Grieg's gift for the fleeting, artful and utterly delightful musical miniature means that he's one of the most rearranged and reimagined composers in history. Instrumentalists of every shade down the years - from trombonists to accordionists, brass bands to hard rock collectives - have sought to cast Grieg's music in their own image. This week, Donald Macleod dips his toe into the vast array of arrangements of Edvard Grieg's music - introducing a selection of brilliant, often unorthodox musical creations - whilst taking us through five key works spanning the composer's career.
Amongst the myriad reworkings of Grieg's music, one piece stands out as offender-in-chief.

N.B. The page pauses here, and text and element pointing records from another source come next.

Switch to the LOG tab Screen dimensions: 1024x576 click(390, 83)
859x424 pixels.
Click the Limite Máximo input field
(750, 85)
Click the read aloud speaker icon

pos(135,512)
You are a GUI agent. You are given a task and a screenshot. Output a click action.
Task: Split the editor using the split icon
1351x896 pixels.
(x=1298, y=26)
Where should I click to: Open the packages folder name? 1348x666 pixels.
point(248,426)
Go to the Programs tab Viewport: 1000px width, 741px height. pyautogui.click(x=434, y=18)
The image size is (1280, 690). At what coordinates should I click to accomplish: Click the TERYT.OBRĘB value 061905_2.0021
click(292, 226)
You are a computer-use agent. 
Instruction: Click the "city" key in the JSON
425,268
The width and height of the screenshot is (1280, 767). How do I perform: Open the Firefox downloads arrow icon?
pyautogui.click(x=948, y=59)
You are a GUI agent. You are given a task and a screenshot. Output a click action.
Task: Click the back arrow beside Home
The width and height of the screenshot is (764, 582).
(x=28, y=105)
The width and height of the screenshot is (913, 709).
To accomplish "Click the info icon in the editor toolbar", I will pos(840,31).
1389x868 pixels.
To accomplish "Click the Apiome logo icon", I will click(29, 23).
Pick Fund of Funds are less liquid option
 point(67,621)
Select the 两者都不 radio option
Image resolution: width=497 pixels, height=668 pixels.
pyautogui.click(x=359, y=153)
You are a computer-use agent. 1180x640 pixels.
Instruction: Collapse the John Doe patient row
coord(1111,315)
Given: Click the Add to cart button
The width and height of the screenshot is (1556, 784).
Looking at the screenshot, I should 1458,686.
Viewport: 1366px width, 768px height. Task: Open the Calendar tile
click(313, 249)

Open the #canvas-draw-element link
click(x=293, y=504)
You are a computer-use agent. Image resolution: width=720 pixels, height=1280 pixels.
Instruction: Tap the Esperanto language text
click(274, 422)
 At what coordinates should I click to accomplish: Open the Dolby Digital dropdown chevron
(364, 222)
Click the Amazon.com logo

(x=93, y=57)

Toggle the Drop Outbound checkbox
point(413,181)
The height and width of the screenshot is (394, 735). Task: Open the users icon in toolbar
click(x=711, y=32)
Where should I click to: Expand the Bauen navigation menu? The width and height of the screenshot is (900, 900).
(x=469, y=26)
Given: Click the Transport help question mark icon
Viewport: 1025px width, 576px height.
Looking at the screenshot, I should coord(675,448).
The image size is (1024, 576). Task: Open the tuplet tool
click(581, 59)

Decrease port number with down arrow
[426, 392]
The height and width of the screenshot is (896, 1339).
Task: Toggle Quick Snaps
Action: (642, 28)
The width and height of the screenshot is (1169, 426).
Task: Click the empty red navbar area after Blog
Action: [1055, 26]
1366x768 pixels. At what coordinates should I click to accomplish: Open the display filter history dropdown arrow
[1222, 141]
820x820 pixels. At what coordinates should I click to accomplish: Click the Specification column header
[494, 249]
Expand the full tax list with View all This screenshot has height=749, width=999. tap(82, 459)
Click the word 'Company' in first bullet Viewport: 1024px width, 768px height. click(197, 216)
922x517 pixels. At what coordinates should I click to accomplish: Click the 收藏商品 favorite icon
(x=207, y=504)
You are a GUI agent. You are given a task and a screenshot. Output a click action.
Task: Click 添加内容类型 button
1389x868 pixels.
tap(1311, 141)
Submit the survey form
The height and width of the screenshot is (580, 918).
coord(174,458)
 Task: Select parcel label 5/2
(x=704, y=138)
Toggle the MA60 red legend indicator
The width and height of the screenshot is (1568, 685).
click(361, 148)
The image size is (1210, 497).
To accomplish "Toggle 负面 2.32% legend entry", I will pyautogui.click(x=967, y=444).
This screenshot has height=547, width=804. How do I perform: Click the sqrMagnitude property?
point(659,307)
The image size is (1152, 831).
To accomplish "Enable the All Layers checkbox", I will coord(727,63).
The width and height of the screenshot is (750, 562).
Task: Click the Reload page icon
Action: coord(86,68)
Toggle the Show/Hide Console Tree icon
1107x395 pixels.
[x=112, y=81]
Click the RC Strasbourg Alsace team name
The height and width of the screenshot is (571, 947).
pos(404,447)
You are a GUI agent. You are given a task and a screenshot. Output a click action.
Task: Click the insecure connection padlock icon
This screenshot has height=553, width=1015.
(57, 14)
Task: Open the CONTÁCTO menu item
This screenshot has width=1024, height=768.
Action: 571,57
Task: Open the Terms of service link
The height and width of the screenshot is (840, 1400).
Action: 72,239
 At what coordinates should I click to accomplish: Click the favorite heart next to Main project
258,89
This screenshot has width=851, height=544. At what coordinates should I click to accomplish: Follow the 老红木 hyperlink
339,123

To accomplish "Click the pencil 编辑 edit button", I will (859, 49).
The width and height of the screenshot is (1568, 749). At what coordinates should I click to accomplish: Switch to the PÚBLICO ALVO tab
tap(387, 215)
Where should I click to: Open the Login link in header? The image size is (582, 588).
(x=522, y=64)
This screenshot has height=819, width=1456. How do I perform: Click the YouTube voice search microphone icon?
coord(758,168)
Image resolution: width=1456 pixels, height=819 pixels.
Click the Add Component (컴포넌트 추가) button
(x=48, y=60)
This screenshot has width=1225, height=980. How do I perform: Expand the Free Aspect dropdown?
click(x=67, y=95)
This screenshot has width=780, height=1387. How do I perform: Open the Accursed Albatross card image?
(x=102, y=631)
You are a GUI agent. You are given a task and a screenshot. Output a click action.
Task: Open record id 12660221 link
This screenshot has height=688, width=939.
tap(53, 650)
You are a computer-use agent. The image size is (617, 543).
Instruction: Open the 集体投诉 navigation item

Grieg's own reworking of his music to Ibsen's play "Peer Gynt" into two orchestral suites ensured his fame and fortune - and a multitude of arrangements, even in his own lifetime. But more than this, and faintly surreally, one famous number, "In The Hall Of The Mountain King" has more recently found a devoted following that Grieg could have never have imagined ... amongst devotees of hard rock and heavy metal. Donald Macleod explores the circumstances of Peer Gynt's composition - as well as the bizarre array of arrangements that followed.